Could you retype all of the data below exactly as given?
• • • •
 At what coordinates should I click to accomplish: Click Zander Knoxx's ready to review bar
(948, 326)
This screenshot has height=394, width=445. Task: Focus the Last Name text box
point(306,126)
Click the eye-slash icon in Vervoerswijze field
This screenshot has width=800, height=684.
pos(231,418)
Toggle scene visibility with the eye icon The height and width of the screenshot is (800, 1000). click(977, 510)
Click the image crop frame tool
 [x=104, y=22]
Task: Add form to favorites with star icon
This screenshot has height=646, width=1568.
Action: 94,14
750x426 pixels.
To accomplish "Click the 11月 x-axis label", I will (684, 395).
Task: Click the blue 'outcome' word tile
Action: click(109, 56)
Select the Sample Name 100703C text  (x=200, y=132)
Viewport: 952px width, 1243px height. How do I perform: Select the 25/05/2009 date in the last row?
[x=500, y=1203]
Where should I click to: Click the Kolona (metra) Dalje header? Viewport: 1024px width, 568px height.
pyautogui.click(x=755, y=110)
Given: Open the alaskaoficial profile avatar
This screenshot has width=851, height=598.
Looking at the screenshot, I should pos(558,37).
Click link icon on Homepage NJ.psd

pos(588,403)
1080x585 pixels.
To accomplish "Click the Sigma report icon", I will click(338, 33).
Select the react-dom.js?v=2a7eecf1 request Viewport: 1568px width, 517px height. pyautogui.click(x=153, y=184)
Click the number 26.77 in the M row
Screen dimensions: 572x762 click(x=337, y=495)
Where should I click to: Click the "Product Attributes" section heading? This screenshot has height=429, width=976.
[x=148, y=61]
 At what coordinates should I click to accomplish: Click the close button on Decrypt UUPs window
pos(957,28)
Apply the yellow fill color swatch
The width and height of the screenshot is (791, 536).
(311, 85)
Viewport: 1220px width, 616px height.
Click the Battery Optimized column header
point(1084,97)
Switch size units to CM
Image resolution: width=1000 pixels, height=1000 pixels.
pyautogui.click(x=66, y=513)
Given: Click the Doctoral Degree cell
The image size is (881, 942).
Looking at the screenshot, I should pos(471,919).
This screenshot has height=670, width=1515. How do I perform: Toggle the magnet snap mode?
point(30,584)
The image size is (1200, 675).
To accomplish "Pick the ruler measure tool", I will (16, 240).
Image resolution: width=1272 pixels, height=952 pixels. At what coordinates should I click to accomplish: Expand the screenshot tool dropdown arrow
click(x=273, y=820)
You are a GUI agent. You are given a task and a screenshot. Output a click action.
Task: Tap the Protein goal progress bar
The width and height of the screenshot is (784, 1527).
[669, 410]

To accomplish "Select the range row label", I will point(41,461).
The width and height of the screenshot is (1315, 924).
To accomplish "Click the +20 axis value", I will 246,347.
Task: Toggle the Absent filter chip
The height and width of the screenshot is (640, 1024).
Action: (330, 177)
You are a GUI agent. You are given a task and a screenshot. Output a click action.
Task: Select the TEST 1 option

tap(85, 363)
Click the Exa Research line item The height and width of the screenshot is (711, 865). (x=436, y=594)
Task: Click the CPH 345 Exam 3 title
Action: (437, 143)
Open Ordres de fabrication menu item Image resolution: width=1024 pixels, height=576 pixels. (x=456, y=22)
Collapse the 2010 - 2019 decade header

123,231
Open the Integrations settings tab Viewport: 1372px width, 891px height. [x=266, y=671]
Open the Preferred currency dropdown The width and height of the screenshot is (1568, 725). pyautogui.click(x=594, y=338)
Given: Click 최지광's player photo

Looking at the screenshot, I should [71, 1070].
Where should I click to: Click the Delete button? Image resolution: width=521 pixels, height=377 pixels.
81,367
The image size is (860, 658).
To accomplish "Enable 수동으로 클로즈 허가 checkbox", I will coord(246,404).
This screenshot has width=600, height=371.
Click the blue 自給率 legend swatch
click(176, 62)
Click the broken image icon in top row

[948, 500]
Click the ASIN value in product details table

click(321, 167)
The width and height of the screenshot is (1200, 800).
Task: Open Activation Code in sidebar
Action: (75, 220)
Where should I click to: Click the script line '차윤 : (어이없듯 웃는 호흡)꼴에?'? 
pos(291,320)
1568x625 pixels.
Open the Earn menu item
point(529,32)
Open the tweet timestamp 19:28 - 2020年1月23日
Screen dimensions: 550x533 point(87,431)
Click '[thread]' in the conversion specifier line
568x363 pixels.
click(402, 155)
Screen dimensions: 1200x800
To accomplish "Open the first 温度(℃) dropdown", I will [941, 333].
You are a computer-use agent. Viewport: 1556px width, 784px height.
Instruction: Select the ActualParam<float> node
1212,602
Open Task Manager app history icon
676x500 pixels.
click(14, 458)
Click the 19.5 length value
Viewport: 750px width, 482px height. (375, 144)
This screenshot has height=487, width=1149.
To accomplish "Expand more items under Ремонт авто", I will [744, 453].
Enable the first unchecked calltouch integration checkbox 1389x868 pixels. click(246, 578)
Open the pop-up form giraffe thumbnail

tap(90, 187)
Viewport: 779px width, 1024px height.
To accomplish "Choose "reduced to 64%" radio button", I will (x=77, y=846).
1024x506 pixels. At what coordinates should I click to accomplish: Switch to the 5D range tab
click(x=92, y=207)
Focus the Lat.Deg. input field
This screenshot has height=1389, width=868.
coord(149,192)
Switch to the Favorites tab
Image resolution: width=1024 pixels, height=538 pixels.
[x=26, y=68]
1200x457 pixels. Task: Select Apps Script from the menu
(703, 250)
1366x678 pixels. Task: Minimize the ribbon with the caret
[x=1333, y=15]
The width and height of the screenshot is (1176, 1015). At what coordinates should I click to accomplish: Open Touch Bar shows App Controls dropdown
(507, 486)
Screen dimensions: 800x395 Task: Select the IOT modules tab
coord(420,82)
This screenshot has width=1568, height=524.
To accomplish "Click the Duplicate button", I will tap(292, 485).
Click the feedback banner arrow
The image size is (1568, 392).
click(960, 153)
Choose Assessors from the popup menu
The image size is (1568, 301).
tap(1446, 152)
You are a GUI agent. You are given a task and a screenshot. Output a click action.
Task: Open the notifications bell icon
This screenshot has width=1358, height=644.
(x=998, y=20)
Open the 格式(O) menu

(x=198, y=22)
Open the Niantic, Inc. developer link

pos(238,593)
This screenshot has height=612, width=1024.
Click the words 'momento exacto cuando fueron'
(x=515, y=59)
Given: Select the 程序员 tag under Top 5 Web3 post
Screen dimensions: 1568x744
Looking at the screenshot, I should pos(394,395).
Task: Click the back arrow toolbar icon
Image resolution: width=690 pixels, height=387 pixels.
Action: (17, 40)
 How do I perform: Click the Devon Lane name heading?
• • • •
▶ Answer to this problem:
 At what coordinates should I click to accomplish: Click Zander Knoxx's ready to review bar
(948, 326)
This screenshot has height=394, width=445. Task: Focus the Last Name text box
point(306,126)
Click the eye-slash icon in Vervoerswijze field
This screenshot has width=800, height=684.
pos(231,418)
Toggle scene visibility with the eye icon The height and width of the screenshot is (800, 1000). click(977, 510)
Click the image crop frame tool
 [x=104, y=22]
Task: Add form to favorites with star icon
This screenshot has height=646, width=1568.
Action: 94,14
750x426 pixels.
To accomplish "Click the 11月 x-axis label", I will (684, 395).
Task: Click the blue 'outcome' word tile
Action: click(109, 56)
Select the Sample Name 100703C text  (x=200, y=132)
Viewport: 952px width, 1243px height. How do I perform: Select the 25/05/2009 date in the last row?
[x=500, y=1203]
Where should I click to: Click the Kolona (metra) Dalje header? Viewport: 1024px width, 568px height.
pyautogui.click(x=755, y=110)
Given: Open the alaskaoficial profile avatar
This screenshot has width=851, height=598.
Looking at the screenshot, I should pos(558,37).
Click link icon on Homepage NJ.psd

pos(588,403)
1080x585 pixels.
To accomplish "Click the Sigma report icon", I will click(338, 33).
Select the react-dom.js?v=2a7eecf1 request Viewport: 1568px width, 517px height. pyautogui.click(x=153, y=184)
Click the number 26.77 in the M row
Screen dimensions: 572x762 click(x=337, y=495)
Where should I click to: Click the "Product Attributes" section heading? This screenshot has height=429, width=976.
[x=148, y=61]
 At what coordinates should I click to accomplish: Click the close button on Decrypt UUPs window
pos(957,28)
Apply the yellow fill color swatch
The width and height of the screenshot is (791, 536).
(311, 85)
Viewport: 1220px width, 616px height.
Click the Battery Optimized column header
point(1084,97)
Switch size units to CM
Image resolution: width=1000 pixels, height=1000 pixels.
pyautogui.click(x=66, y=513)
Given: Click the Doctoral Degree cell
The image size is (881, 942).
Looking at the screenshot, I should pos(471,919).
This screenshot has height=670, width=1515. How do I perform: Toggle the magnet snap mode?
point(30,584)
The image size is (1200, 675).
To accomplish "Pick the ruler measure tool", I will (16, 240).
Image resolution: width=1272 pixels, height=952 pixels. At what coordinates should I click to accomplish: Expand the screenshot tool dropdown arrow
click(x=273, y=820)
You are a GUI agent. You are given a task and a screenshot. Output a click action.
Task: Tap the Protein goal progress bar
The width and height of the screenshot is (784, 1527).
[669, 410]

To accomplish "Select the range row label", I will point(41,461).
The width and height of the screenshot is (1315, 924).
To accomplish "Click the +20 axis value", I will 246,347.
Task: Toggle the Absent filter chip
The height and width of the screenshot is (640, 1024).
Action: (330, 177)
You are a GUI agent. You are given a task and a screenshot. Output a click action.
Task: Select the TEST 1 option

tap(85, 363)
Click the Exa Research line item The height and width of the screenshot is (711, 865). (x=436, y=594)
Task: Click the CPH 345 Exam 3 title
Action: (437, 143)
Open Ordres de fabrication menu item Image resolution: width=1024 pixels, height=576 pixels. (x=456, y=22)
Collapse the 2010 - 2019 decade header

123,231
Open the Integrations settings tab Viewport: 1372px width, 891px height. [x=266, y=671]
Open the Preferred currency dropdown The width and height of the screenshot is (1568, 725). pyautogui.click(x=594, y=338)
Given: Click 최지광's player photo

Looking at the screenshot, I should [71, 1070].
Where should I click to: Click the Delete button? Image resolution: width=521 pixels, height=377 pixels.
81,367
The image size is (860, 658).
To accomplish "Enable 수동으로 클로즈 허가 checkbox", I will coord(246,404).
This screenshot has width=600, height=371.
Click the blue 自給率 legend swatch
click(176, 62)
Click the broken image icon in top row

[948, 500]
Click the ASIN value in product details table

click(321, 167)
The width and height of the screenshot is (1200, 800).
Task: Open Activation Code in sidebar
Action: (75, 220)
Where should I click to: Click the script line '차윤 : (어이없듯 웃는 호흡)꼴에?'? 
pos(291,320)
1568x625 pixels.
Open the Earn menu item
point(529,32)
Open the tweet timestamp 19:28 - 2020年1月23日
Screen dimensions: 550x533 point(87,431)
Click '[thread]' in the conversion specifier line
568x363 pixels.
click(402, 155)
Screen dimensions: 1200x800
To accomplish "Open the first 温度(℃) dropdown", I will [941, 333].
You are a computer-use agent. Viewport: 1556px width, 784px height.
Instruction: Select the ActualParam<float> node
1212,602
Open Task Manager app history icon
676x500 pixels.
click(14, 458)
Click the 19.5 length value
Viewport: 750px width, 482px height. (375, 144)
This screenshot has height=487, width=1149.
To accomplish "Expand more items under Ремонт авто", I will [744, 453].
Enable the first unchecked calltouch integration checkbox 1389x868 pixels. click(246, 578)
Open the pop-up form giraffe thumbnail

tap(90, 187)
Viewport: 779px width, 1024px height.
To accomplish "Choose "reduced to 64%" radio button", I will (x=77, y=846).
1024x506 pixels. At what coordinates should I click to accomplish: Switch to the 5D range tab
click(x=92, y=207)
Focus the Lat.Deg. input field
This screenshot has height=1389, width=868.
coord(149,192)
Switch to the Favorites tab
Image resolution: width=1024 pixels, height=538 pixels.
[x=26, y=68]
1200x457 pixels. Task: Select Apps Script from the menu
(703, 250)
1366x678 pixels. Task: Minimize the ribbon with the caret
[x=1333, y=15]
The width and height of the screenshot is (1176, 1015). At what coordinates should I click to accomplish: Open Touch Bar shows App Controls dropdown
(507, 486)
Screen dimensions: 800x395 Task: Select the IOT modules tab
coord(420,82)
This screenshot has width=1568, height=524.
To accomplish "Click the Duplicate button", I will tap(292, 485).
Click the feedback banner arrow
The image size is (1568, 392).
click(960, 153)
Choose Assessors from the popup menu
The image size is (1568, 301).
tap(1446, 152)
You are a GUI agent. You are given a task and a screenshot. Output a click action.
Task: Open the notifications bell icon
This screenshot has width=1358, height=644.
(x=998, y=20)
Open the 格式(O) menu

(x=198, y=22)
Open the Niantic, Inc. developer link

pos(238,593)
This screenshot has height=612, width=1024.
Click the words 'momento exacto cuando fueron'
(x=515, y=59)
Given: Select the 程序员 tag under Top 5 Web3 post
Screen dimensions: 1568x744
Looking at the screenshot, I should pos(394,395).
Task: Click the back arrow toolbar icon
Image resolution: width=690 pixels, height=387 pixels.
Action: (17, 40)
 How do I perform: Click the Devon Lane name heading?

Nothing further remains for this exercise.